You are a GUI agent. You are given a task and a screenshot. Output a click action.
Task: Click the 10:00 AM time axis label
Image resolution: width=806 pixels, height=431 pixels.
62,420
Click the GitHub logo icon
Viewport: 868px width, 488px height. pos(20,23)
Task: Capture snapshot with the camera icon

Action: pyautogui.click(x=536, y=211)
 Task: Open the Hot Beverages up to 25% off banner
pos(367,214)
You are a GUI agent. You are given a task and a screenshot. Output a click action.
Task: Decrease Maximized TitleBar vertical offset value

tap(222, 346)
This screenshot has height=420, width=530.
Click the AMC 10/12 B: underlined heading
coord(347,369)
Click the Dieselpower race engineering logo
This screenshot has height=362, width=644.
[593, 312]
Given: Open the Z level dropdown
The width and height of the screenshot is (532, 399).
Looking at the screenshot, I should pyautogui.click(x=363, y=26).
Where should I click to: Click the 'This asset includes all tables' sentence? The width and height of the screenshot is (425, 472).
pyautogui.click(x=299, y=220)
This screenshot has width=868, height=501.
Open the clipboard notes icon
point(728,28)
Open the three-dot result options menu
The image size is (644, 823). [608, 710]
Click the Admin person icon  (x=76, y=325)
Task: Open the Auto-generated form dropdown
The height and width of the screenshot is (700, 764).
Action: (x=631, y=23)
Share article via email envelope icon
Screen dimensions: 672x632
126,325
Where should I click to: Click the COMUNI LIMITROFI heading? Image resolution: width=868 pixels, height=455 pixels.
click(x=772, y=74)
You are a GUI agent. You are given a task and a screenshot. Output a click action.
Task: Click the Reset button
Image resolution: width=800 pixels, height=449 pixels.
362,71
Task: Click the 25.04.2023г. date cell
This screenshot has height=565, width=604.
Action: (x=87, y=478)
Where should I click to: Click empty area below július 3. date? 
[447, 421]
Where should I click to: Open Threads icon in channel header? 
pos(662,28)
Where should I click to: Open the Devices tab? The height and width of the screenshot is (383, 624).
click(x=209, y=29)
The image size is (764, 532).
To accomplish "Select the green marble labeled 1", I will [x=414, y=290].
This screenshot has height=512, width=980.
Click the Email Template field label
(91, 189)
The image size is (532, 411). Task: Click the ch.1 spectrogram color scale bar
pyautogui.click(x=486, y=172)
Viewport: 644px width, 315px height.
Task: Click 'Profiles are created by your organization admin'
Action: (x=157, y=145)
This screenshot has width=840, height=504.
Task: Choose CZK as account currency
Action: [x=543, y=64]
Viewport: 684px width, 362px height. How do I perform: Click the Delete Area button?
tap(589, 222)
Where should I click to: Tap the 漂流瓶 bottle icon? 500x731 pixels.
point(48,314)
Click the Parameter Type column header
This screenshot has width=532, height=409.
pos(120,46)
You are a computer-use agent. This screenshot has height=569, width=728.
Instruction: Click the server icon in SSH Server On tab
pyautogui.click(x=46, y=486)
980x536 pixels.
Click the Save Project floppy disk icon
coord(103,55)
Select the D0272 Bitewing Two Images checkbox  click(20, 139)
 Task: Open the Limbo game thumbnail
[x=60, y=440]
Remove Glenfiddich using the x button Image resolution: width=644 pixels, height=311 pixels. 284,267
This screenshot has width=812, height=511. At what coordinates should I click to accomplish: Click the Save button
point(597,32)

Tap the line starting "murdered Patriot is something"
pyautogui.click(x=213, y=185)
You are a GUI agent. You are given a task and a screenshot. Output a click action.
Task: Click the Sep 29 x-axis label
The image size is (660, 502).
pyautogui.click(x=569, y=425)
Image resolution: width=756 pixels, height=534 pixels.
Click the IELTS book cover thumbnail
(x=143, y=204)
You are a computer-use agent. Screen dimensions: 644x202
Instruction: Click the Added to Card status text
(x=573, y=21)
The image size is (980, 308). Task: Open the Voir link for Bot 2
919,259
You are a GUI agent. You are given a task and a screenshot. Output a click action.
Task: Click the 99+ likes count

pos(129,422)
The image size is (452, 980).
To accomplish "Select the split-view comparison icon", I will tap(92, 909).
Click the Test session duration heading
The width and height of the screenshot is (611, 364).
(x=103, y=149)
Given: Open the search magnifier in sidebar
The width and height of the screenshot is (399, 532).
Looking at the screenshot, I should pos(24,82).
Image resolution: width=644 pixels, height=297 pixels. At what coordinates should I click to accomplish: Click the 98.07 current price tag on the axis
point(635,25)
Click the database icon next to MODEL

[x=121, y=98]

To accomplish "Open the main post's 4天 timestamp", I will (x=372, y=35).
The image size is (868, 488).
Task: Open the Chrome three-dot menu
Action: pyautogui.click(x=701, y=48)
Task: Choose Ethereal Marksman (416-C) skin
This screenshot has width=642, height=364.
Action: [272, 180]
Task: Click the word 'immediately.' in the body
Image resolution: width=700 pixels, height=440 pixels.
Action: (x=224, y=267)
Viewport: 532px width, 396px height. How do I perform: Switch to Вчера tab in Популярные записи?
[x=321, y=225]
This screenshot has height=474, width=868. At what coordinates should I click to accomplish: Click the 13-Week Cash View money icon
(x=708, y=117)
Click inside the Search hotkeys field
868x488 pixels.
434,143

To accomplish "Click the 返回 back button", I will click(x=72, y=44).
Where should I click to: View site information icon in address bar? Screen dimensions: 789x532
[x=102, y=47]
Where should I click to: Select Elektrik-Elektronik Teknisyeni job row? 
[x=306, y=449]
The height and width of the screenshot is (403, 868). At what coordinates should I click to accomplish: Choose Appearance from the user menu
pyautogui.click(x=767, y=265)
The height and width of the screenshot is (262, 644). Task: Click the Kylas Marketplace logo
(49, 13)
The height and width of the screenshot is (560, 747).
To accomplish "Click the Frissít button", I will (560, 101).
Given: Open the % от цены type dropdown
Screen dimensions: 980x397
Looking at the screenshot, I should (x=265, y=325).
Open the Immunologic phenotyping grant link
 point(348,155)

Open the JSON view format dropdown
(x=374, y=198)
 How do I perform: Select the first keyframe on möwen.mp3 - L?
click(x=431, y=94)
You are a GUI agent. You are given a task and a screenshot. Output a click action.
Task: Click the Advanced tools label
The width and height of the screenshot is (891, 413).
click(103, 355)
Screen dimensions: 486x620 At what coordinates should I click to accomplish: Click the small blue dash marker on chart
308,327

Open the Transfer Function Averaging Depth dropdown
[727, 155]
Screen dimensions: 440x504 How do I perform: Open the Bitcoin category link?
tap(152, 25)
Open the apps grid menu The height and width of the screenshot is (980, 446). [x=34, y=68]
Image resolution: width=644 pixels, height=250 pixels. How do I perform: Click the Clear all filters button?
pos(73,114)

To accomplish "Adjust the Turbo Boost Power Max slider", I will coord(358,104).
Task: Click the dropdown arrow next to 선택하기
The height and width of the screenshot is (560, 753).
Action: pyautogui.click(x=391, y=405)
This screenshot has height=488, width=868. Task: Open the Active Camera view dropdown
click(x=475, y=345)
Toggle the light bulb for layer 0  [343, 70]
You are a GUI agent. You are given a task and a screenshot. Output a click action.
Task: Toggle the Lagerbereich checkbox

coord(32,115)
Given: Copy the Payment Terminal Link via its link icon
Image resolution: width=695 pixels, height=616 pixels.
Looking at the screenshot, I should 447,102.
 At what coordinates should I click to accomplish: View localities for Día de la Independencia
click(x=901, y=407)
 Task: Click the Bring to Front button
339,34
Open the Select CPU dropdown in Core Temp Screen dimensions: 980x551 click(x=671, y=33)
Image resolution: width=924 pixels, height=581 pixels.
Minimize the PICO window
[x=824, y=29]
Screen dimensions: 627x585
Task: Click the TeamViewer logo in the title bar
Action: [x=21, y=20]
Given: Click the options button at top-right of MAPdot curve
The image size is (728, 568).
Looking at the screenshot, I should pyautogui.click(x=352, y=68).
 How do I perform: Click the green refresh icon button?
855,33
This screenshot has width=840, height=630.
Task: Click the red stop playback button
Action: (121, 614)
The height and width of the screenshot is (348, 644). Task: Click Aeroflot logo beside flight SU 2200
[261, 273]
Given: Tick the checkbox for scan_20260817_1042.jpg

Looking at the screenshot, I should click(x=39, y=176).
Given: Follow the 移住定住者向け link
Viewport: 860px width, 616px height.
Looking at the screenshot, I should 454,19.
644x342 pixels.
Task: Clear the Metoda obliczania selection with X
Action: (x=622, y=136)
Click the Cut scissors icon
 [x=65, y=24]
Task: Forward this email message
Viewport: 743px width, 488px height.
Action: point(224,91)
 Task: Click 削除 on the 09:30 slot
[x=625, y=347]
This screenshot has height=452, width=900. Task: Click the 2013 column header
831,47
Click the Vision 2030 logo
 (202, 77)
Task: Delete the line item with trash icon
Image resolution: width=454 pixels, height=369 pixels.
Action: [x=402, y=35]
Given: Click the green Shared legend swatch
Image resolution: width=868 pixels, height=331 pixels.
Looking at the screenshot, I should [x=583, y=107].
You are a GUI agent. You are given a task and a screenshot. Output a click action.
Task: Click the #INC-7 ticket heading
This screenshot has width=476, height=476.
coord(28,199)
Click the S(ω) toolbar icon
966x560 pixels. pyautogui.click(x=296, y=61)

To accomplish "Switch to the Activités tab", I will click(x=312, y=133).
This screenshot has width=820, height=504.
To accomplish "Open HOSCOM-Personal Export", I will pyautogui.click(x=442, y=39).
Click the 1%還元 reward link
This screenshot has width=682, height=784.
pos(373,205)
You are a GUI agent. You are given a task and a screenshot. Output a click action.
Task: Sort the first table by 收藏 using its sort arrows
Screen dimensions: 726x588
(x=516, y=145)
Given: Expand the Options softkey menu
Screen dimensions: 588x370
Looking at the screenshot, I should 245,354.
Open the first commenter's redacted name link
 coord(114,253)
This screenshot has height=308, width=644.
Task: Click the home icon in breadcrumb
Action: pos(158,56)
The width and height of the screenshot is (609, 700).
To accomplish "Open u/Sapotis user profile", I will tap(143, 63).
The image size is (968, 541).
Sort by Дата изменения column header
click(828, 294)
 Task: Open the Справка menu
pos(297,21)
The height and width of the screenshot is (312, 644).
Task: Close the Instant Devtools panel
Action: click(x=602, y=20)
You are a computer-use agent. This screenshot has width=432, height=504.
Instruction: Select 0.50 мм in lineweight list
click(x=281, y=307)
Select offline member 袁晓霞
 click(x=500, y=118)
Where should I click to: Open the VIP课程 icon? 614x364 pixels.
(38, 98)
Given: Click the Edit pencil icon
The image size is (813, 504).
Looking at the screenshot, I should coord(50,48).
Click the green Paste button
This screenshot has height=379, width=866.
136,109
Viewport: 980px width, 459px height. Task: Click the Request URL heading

→ **Task item**: Filter the data above down to lines with the word "using", and copy them.

→ **Worked solution**:
Remove Glenfiddich using the x button Image resolution: width=644 pixels, height=311 pixels. 284,267
Task: Sort the first table by 收藏 using its sort arrows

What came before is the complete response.